The Church Planter – What Does This Elusive Animal Look Like?
My experience is that we talk a lot about church planting and most of the time we tend to focus on such areas as the needs, strategies, style, demographics, personnel etc. A concern that I have long held is that of how we identify potential lead church planters so that we can guide, support, equip and mentor them.
From my experience church planters have come from all walks of life and a variety of experiences. So much so, that I am reluctant to try to define their characteristics for fear of stereotyping, which is not helpful or realistic and in some senses could open me up to being accused of denying the action of the Holy Spirit in the whole enterprise. However, be that as it may, I have taken the liberty of listing a few characteristics that I have noticed as being common in, for want of a better word, “successful” church planters. These are meant as discussion starters and not to be definitive. I fully recognise that there may be other characteristics that may be present in a lead church planter but the following are some to consider.
Prayer: Over the years I have noticed that there is a high correlation between the personal prayer commitment of the lead church planter, the way they lead the church plant in this area and the success of the church plant.
Call: We would all recognise that church planting brings with it unique challenges that are both encouragements and discouragements. A distinct call from God is what sustains the lead church planter in their darkest moments.
Theological Discernment: New churches attract people from many different church and worldviews. Paul instructed both Timothy and Titus to be protect their church against false doctrine and philosophies. This is a special need in a new church where there is often little structure, leadership or developed doctrine for the lead church planter to refer to.
Entrepreneurial: I have noticed that often lead church planters have an entrepreneurial flair whereby they think and attempt things outside of the normal. One caution is that they need to have advisers. As one entrepreneur has said “entrepreneurs never have a dangerous thought”.
Evangelistic: The ability and strong commitment that, without Christ people are lost to God and therefore to at least do the work of an evangelist.

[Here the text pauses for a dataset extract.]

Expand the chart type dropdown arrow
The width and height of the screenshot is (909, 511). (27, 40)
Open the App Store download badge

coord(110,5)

My firm belief is that the main purpose of church planting, no matter what form it may take, is to reach irreligious and religious people with the gospel of Christ and lead them into becoming a life-long follower of him.
Missional: Lead church planters need not only able to think missionally, but to able to lead their team to put those missional thoughts into practice in the new church and the community that God has called them to reach.

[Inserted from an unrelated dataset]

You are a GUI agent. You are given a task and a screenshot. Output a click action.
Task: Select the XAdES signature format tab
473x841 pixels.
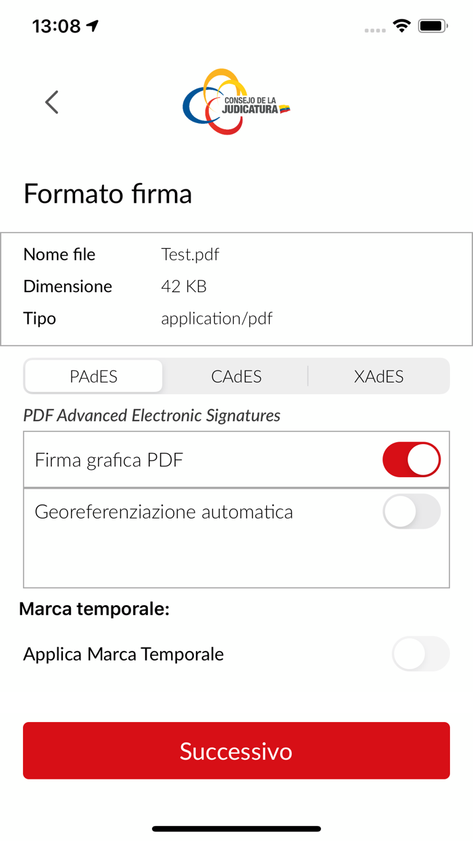pyautogui.click(x=379, y=376)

Visionary: Most successful church plants that I have seen have a strong sense of vision that, while it may have been honed by the team, is lead by the lead church planter who is able to articulate, motivate and inspire people to move and work towards achieving the vision.
Strategic: there are many ideas and thoughts that will be possibilities for the new church. They will come from the team members, seminars, books etc ., that will challenge the lead church planter. However if the church plant is to succeed the lead church planter will need to be strategic in applying what is relevant to the new church plant.
Communicator: Able communicate both one on one, in groups, to the whole church and the community in ways that are relevant to each group that they meet. Included in this is their preaching and teaching.
Reproducer: Good lead church planters reproduce a church planting DNA in the life of the new church and are looking for the next possibility.
Persistent: Lead church planters must have the persistence to finish the task against many obstacles. They are like marathon runners who may need to change tactics to reach the goal, but are able to run through many challengers and set-backs.
Extrovert: Most successful lead church planters need to love people and be able to express that love to them. It often means the ability to accept everyone, even if we don’t approve of what they are doing.
Team Player: Church planting is best done in teams and the lead church planter needs to be able to lead the team, ensuring that they are inclusive of the whole team in decision making and moving forward together.
I am very much aware that this is not the most scholarly paper. It comes from my experience and observations and is not meant to be conclusive, but rather to promote an opportunity for discussion and hopefully provide some pointers for us when seeking a church planter. I am also aware that some of the characteristics highlighted, are those that people are born with, others are God given, still others are attained through either formal learning or the school of hard knocks, but all take time to develop.
Philip Bryant is a Church Health Consultant with the Baptist Churches of Western Australia. He has extensive experience superintending the planting of new churches, coaching and development of church planters and church consultancy across a wide scope of issues – both in Victoria and Western Australia. This paper was written for the Crossover National Church Planting Consultation in Collaroy, March 2011.